Radial distribution function (rdf) of: water molecules around the buckyball in the water phase, water molecules around the SWCNT in the water phase and water molecules around 0.6HCP in the water phase. Insets a and b are zoomed-in comparisons of buckyball versus SWCNT and buckyball versus 0.6HCP. The SWCNT is indicated by the solid purple line, buckyball by the dashed green line, and 0.6HCP by the solid blue line. (Color figure online)

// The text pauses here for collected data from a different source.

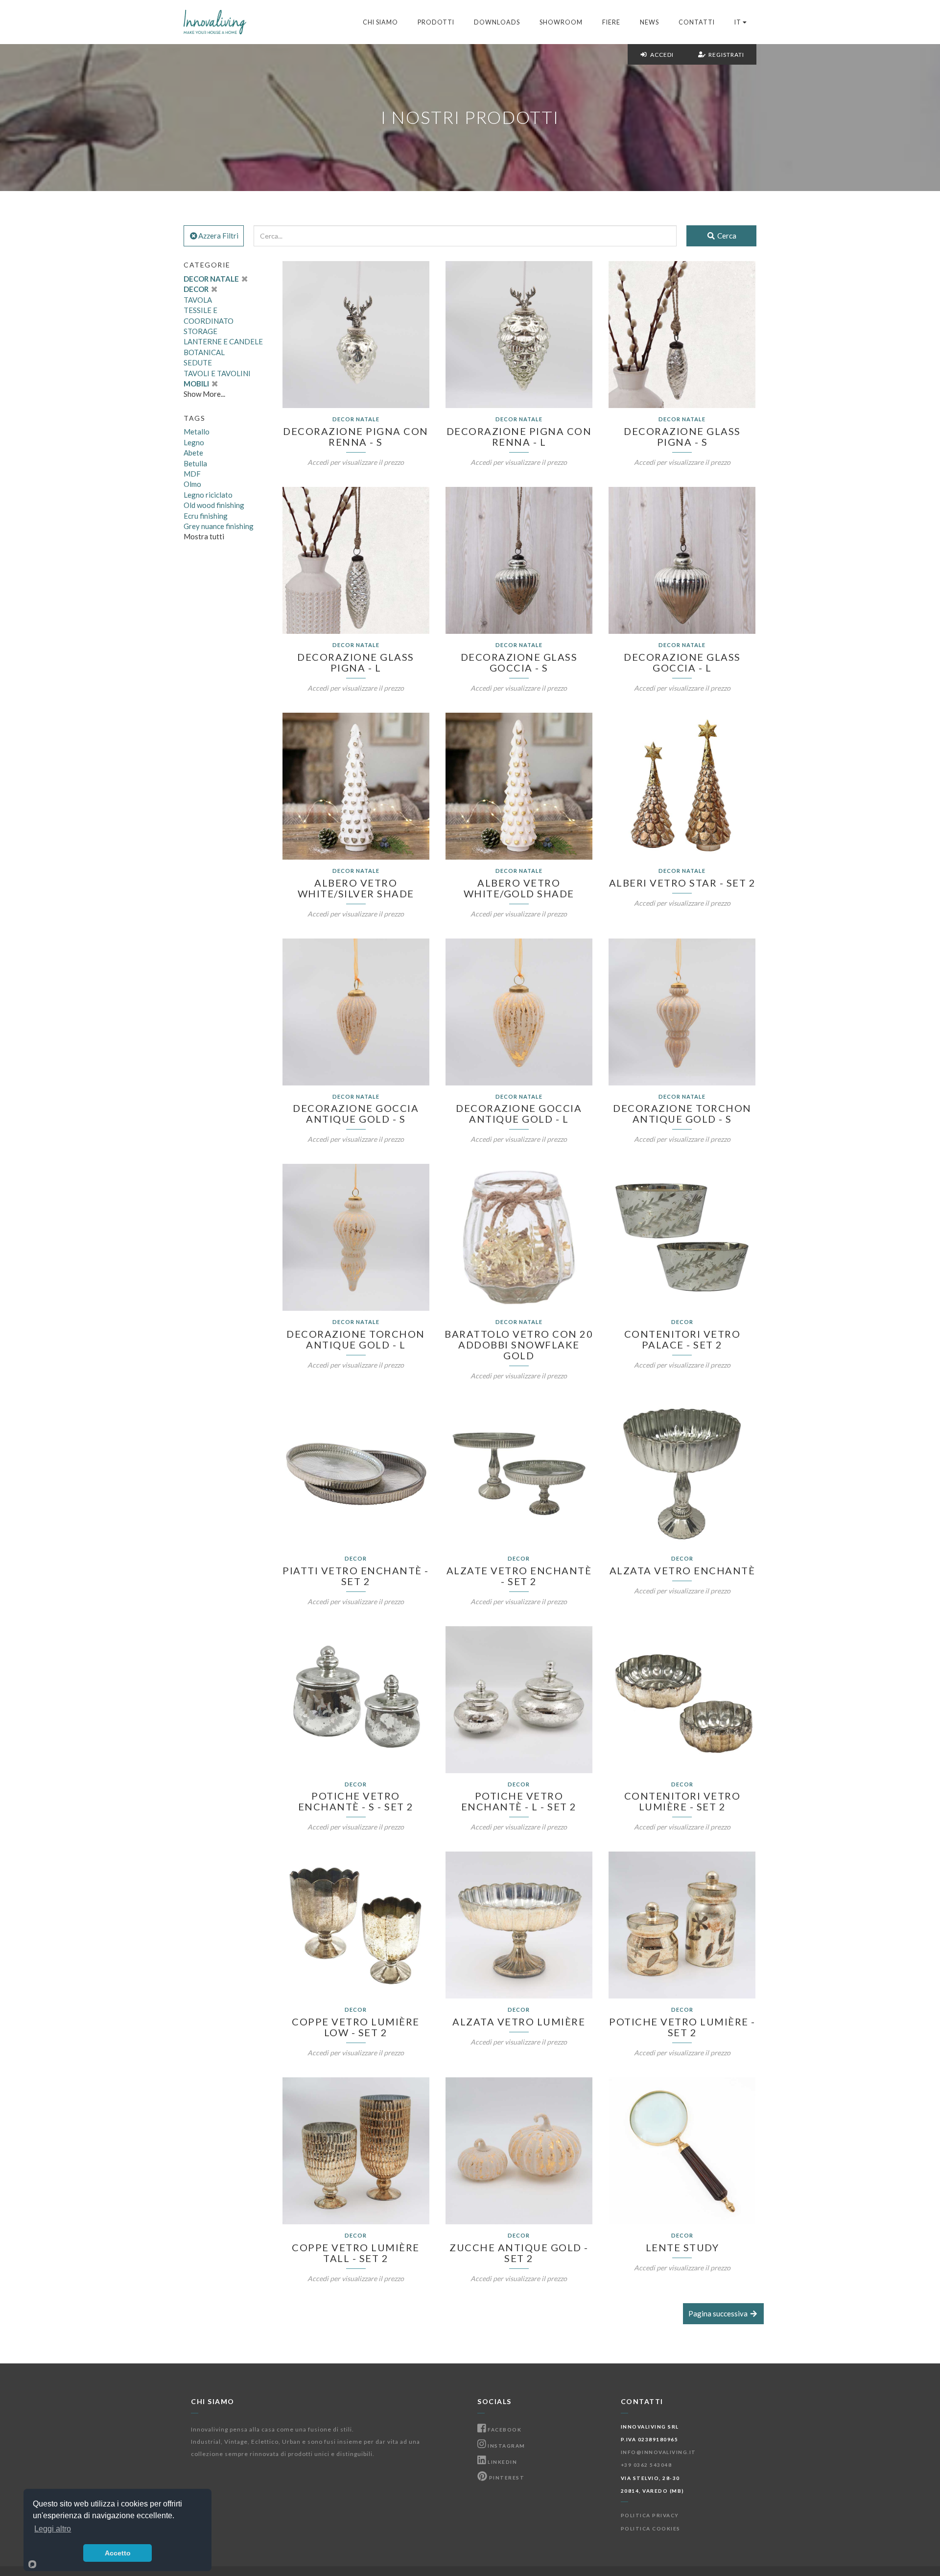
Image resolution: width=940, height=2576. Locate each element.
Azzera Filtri (218, 235)
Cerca (726, 235)
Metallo (197, 431)
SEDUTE (198, 362)
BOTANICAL (204, 352)
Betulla (195, 463)
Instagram (505, 2446)
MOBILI (197, 383)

Effect of nanoparticle surface composition

The effect of the surface composition was studied by comparing the buckyball and 0.6HCP, which have a similar shape (spheres) and similar diameters (d ≈ 0.6 nm), but the surface of the buckyball is made of graphene, while the surface of 0.6HCP is composed of saturated hydrocarbons. As indicated in Fig. 2, although the 0.6HCP and buckyball have a similar shape and size, the diffusion coefficient of the 0.6HCP is significantly larger than that of the buckyball in water. The PMF of the 0.6HCP and buckyball is depicted in Fig. 3e, with the numerical differentiation of the PMF illustrated in Fig. 3f. As we can see, the absolute value of the PMF of the 0.6HCP and buckyball is quite close when they are in the water phase. The most noticeable difference between the 0.6HCP and buckyball system is again in their radial distribution function. As illustrated in Fig. 5 [the detailed comparison between buckyball and 0.6HCP is illustrated in inset (b)], the peaks of the radial distribution of water molecules for 0.6HCP are weaker than those of the buckyball. Unlike the surface of the buckyball, the atoms on the surface of the 0.6HCP are not all the same and evenly distributed, which results in the asymmetry of the interaction force field, and thus perturb and distort the structure of the solvation shell. Although the buckyball and 0.6HCP have the similar sizes, the solvent layers make the effective radius of the buckyball larger than that of the 0.6HCP causing a smaller diffusion coefficient of the buckyball compared to the 0.6HCP.

Conclusion

In this paper, we have systematically investigated the effects of size, shape, and surface composition on the diffusive behaviors of nanoparticles at/across water–oil interfaces via molecular dynamics simulations. Specifically, four different types of nanoparticles were studied. We found that the diffusion coefficients of the 0.6 and 1.2HCP are larger than that predicted by the SE equation. We attribute the deviation from the SE equation to two reasons: first, because the particle size is comparable to the size of the solvent molecules, the viscosity in the original SE equation is overestimated, and certain modifications are needed; second, the anisotropy of the system also makes the diffusion coefficients for the nanoparticles different from the estimation of the SE equation. We then proposed that the first derivative of the PMF (d(PMF)/dz) serves as a driving force in the z direction. In addition, the simulation indicates that the solvation shell of the nanoparticles is influenced by their shape and surface geometry. A highly symmetrical nanoparticle with uniform surface such as a buckyball may lead to a uniform interaction force field with the solvent molecules, so that a better-defined solvation shell is formed, and this solvation shell makes the “effective radius” of the nanoparticle larger than its own radius, which causes a decrease in the diffusion coefficient. We will further investigate this hypothesis by conducting simulations of nanoparticles with different shapes and surface chemistries.